Hip Hop in Absurdistan: Der weiße 2Pac heißt Justin Bieber, Fat Beats Records schließt die Pforten, Forbes nennt die Geldkühe im Biz beim Namen - und an Rick Ross perlt alles ab.

Berlin (eng) - Hip Hop ist ja bekanntlich immer für eine Zote gut. Dafür braucht es keinen FAZ-Feuilletonisten, der die Kunstform mal eben im Vorbeigehen in einer überraschenderweise wohlwollenden Rap-Album-Review als Musik für Demente denunziert.

Justin Bieber ist der weiße Tupac

Ein Hollywood-Star gewordener verkappter Ex-Mikrofonhalter reicht für die Hip Hop-inhärente Ad Absurdum-Führung bereits aus: The Artist Formerly Known As Marky Mark, Mark Wahlberg, bezeichnete jüngst das kanadische Pubertäts-Paradoxon Justin Bieber als the white Tupac. Die Gründe für diesen hanebüchenen Vergleich würden wohl für immer in den endlosen Tiefen von Biebers Schamhaarwurzeln verborgen bleiben - wären da nicht diese ganz grundsätzlich komischen Respektsbekundungen anderer Hip Hop-Vertreter für den jungen Mann aus Kanada.

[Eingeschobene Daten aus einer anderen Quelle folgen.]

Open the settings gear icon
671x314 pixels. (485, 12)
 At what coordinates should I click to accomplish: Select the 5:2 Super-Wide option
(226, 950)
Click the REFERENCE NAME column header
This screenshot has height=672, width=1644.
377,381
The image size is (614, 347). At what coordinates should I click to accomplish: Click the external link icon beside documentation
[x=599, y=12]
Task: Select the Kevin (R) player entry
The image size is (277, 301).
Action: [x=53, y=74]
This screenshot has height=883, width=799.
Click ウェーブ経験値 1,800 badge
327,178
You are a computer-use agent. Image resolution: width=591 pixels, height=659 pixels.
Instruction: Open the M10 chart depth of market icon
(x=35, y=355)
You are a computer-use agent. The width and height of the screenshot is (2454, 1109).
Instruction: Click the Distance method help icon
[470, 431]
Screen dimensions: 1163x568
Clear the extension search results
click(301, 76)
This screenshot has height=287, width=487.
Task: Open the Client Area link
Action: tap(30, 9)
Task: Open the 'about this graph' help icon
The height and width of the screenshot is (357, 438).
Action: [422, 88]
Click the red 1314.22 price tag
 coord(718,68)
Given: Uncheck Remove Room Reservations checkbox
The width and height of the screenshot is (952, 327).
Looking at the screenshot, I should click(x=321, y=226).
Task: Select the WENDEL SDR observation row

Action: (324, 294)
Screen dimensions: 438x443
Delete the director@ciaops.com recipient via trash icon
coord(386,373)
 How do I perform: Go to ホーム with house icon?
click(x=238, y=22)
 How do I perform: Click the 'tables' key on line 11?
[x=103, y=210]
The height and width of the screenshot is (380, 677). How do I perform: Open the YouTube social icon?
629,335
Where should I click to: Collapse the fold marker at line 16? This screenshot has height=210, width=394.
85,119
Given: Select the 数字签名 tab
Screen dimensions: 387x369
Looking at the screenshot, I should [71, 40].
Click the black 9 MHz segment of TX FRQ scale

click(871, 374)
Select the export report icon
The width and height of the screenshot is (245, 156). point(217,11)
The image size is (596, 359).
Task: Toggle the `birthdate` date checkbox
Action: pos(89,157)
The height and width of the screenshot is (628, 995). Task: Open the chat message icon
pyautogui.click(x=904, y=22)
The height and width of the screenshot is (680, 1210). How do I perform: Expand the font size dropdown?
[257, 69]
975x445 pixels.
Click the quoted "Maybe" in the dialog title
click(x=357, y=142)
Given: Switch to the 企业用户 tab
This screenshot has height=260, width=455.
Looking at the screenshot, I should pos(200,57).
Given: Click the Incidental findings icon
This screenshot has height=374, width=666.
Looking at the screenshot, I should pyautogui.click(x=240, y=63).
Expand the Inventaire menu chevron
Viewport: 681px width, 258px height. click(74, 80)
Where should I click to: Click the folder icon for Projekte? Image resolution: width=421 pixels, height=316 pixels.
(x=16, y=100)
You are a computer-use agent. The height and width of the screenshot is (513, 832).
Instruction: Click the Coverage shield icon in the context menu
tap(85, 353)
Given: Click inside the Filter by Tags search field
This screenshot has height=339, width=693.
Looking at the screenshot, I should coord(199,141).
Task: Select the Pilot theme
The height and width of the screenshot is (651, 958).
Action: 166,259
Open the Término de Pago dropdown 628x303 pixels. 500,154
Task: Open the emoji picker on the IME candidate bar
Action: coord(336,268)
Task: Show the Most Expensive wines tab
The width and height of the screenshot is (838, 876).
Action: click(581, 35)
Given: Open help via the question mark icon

Nicht nur ließ Landsmann und Rap-Superstar Drake Justin Bieber kürzlich bei seinem Konzert auf der Bühne tanzen, jetzt wollen auch Kanye West und Raekwon (!) mit dem Popsternchen auf einem gemeinsamen Song kollaborieren. Auf den jeweiligen Twitter-Seiten lässt sich der Weg dorthin wunderbar nachvollziehen. Nachricht von Bieber an Kanye: "me, u, and the chef 2gether on a song = EPIC." Antwort Raekwon: "We gon' make a good record." Könnte man vielleicht doch zumindest einen kleinen Erwartungshaltungsgenerationskonflikt hineininterpretieren.

Das Ende einer Ära

Die Bieber/Raekwon-Kollaboration ist nicht die einzige Neuigkeit, die Rap-Realkeeper derzeit zu beweinen haben. Der legendäre Plattenladen Fat Beats Records teilte am Mittwoch mit, dass er ab September diesen Jahres die Pforten seiner zwei verbliebenen Standorte in Los Angeles und New York für immer schließen wird. In den vergangenen 16 Jahren seines Bestehens erwarb sich der Laden nicht nur den Ruf als Mekka für Cratedigger und Vinyl-Liebhaber weltweit, sondern mauserte sich auch als Label zur Qualitätsinstanz für Underground-Rap der New Yorker Schule der Neunziger Jahre.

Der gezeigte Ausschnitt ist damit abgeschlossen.